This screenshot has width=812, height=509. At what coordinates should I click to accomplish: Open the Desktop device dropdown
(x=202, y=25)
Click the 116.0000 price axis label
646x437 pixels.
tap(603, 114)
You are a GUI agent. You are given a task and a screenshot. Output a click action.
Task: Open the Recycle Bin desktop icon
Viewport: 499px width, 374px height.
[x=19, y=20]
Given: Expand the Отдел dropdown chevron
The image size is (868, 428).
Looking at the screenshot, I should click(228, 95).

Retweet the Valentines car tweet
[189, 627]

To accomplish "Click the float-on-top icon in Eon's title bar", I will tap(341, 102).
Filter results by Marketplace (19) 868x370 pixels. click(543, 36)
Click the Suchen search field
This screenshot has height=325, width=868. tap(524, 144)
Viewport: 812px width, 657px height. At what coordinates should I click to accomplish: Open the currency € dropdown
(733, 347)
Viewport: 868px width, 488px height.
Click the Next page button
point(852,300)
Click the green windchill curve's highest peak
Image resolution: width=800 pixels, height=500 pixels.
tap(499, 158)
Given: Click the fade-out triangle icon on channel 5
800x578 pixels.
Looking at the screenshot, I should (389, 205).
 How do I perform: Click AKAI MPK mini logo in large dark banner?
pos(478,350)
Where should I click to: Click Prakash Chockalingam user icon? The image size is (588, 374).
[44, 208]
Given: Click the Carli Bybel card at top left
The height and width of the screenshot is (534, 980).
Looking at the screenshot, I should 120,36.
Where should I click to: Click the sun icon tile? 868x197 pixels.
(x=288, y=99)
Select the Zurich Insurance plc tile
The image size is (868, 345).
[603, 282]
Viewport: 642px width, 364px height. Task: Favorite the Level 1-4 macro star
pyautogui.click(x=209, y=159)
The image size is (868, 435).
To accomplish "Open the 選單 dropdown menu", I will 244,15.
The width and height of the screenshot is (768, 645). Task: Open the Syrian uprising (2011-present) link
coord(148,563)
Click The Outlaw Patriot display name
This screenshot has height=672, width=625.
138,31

--

ASSIGNMENT:
The output should be exactly the lines above from the line containing "Given: Expand the Отдел dropdown chevron" to the line containing "Viewport: 868px width, 488px height.", inclusive, with no other lines.

WRITTEN ANSWER:
Given: Expand the Отдел dropdown chevron
The image size is (868, 428).
Looking at the screenshot, I should click(228, 95).

Retweet the Valentines car tweet
[189, 627]

To accomplish "Click the float-on-top icon in Eon's title bar", I will tap(341, 102).
Filter results by Marketplace (19) 868x370 pixels. click(543, 36)
Click the Suchen search field
This screenshot has height=325, width=868. tap(524, 144)
Viewport: 812px width, 657px height. At what coordinates should I click to accomplish: Open the currency € dropdown
(733, 347)
Viewport: 868px width, 488px height.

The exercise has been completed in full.